The discovery could lead to new drug targets and treatments and will help doctors distinguish between the different types of inflammatory bowel diseases, to ensure patients are getting exactly the right treatment for their condition.

Royal Brisbane and Women’s Hospital (RBWH) Senior Staff Specialist in Gastroenterology, Graham Radford-Smith, undertook the research at QIMR and was lead investigator of the Australian-New Zealand contingent of the international study. It used a new research technique to compare the results of 75,000 people.

“We’ve found 71 new loci, or sections within genes, which are associated with the major inflammatory bowel diseases Crohn’s and ulcerative colitis,” Associate Professor Radford-Smith said.

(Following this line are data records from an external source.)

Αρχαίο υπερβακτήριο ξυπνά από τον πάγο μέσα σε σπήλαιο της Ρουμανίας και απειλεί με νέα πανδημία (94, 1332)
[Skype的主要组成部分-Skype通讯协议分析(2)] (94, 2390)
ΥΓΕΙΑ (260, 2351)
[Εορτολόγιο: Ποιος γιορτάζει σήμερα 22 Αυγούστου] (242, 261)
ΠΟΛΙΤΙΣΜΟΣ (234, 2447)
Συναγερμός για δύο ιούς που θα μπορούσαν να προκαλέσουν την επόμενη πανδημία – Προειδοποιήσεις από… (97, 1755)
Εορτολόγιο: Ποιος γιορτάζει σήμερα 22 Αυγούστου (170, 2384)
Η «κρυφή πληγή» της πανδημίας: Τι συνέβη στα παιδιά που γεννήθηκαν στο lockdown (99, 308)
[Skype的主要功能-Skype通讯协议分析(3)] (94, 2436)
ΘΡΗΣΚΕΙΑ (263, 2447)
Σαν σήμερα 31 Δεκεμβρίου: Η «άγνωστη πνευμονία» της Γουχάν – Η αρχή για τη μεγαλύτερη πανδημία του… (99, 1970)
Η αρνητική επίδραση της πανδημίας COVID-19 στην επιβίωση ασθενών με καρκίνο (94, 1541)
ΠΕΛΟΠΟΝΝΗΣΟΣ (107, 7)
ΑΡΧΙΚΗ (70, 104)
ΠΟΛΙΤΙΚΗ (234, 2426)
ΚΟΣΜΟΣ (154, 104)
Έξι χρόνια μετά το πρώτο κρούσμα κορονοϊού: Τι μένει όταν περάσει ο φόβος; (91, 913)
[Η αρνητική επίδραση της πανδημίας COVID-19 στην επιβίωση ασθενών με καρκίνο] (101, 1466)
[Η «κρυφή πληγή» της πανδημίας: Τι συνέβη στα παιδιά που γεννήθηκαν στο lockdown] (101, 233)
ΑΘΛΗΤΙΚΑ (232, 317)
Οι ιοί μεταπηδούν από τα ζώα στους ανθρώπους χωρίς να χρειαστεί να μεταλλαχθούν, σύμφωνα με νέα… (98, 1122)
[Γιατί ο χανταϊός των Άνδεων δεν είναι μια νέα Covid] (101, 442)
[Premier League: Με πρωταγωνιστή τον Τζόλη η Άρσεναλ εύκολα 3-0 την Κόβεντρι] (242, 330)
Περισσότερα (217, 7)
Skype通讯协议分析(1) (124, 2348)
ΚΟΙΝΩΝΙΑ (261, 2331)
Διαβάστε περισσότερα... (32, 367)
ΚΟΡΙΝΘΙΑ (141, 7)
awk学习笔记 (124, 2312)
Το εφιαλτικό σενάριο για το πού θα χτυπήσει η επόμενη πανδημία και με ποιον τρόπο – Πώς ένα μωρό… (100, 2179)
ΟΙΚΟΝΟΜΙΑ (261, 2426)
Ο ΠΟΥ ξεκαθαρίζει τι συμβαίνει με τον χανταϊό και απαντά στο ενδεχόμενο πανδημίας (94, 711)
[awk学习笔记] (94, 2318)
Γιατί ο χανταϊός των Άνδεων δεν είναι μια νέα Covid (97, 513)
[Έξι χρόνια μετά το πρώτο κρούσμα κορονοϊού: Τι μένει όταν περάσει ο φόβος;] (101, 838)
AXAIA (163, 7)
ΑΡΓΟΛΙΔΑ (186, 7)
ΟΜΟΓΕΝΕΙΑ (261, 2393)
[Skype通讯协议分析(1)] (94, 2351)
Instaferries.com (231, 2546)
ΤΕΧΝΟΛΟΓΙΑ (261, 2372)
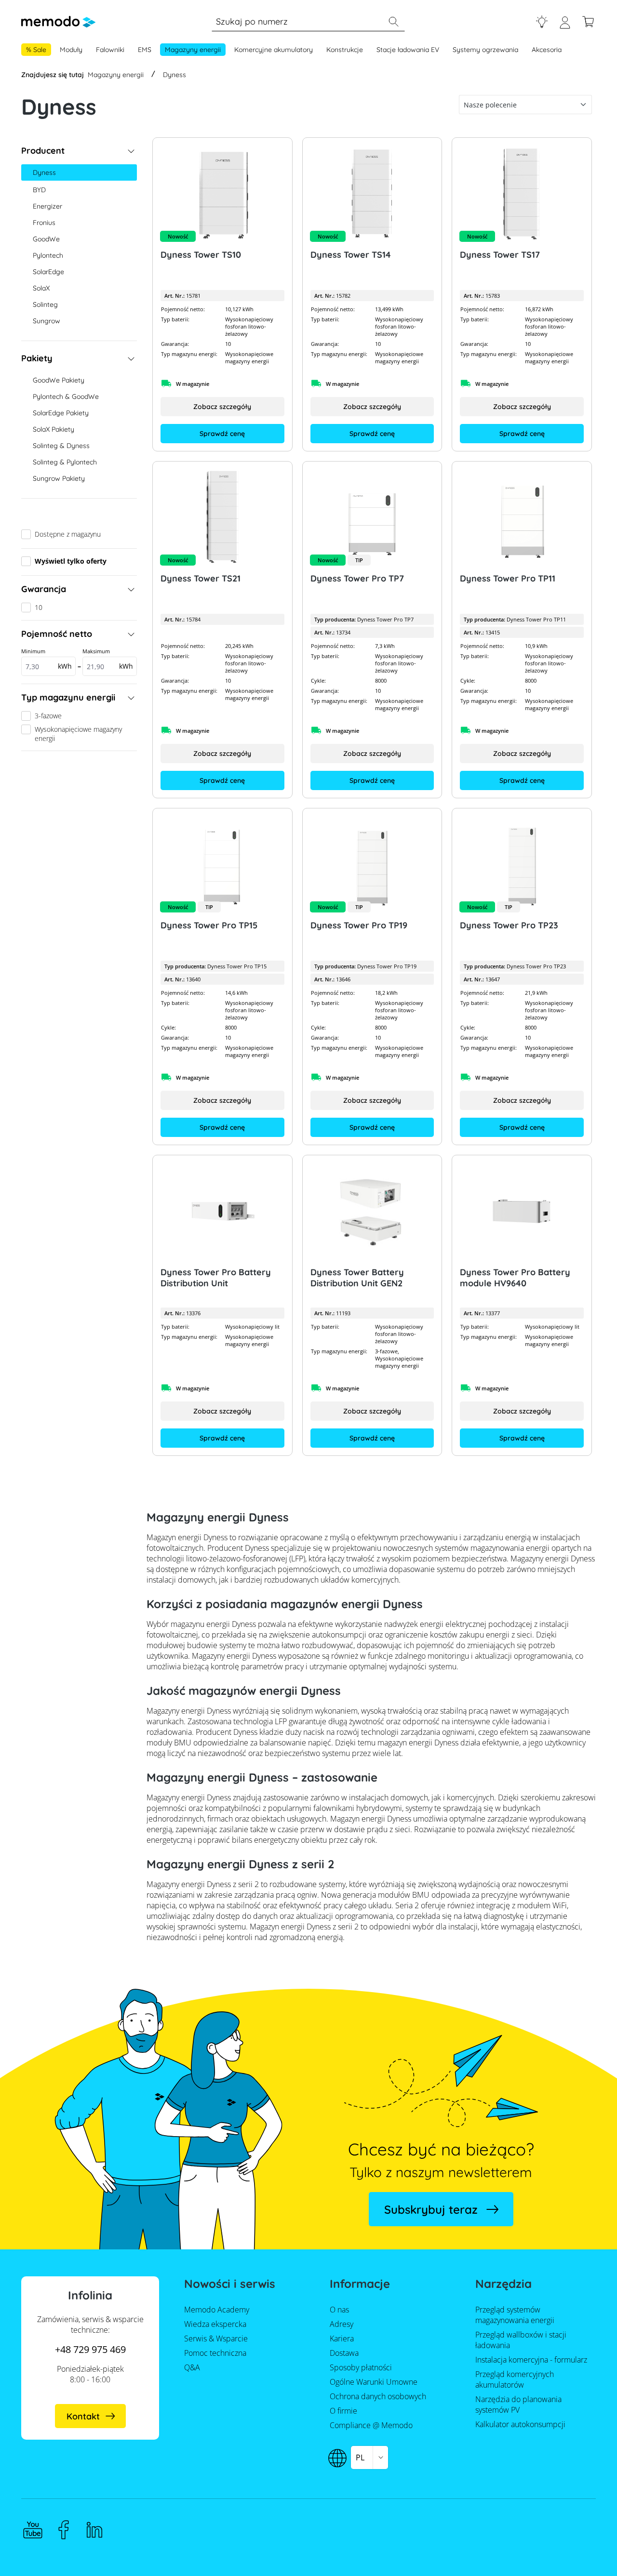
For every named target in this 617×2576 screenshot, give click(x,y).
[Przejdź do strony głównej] (58, 21)
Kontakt (83, 2416)
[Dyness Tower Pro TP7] (372, 517)
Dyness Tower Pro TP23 (509, 925)
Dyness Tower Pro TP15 (209, 925)
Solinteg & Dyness (61, 445)
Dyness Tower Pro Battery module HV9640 (515, 1278)
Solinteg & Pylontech (65, 462)
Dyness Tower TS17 (500, 254)
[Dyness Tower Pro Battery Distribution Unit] (222, 1211)
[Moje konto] (565, 26)
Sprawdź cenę (222, 433)
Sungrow (46, 321)
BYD (39, 189)
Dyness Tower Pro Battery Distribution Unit (216, 1278)
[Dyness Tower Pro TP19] (372, 864)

“This is a big step forward for our ability to identify which genes are involved in the diseases. These genes and associated pathways are incredibly important in determining your risk, and also open up new targets for drugs to treat the diseases.”

Crohn’s and ulcerative colitis are the two most common types of inflammatory bowel disease (IBD), affecting 1 in every 200 Australians. IBD affects the gastrointestinal system, or gut. Patients have stomach pain, diarrhoea, and weight loss. They need medication for long periods, and many have bowel surgery. There is no cure.

Associate Professor Graham Radford-Smith said the new findings also identified the genetic similarities between Crohn’s and ulcerative colitis.

“By understanding that overlap, doctors and scientists can now develop tests that will identify each disease far more accurately. These genetic discoveries will help us to ensure you’re getting the exact treatment you need.

“This is a big step forward for personalised treatments. The Australia and New Zealand Inflammatory Bowel Disease Consortium (ANZIBDC) will continue to develop the enormous potential for patients in this field of genetic research, by applying it to disease and drug-related complications, and to treatment responses.”

ANZIBDC formed in 2008 and consists of 15 Gastroenterology centres throughout Australia and New Zealand.

The findings were published in the latest edition of Nature, which is available online at www.nature.com.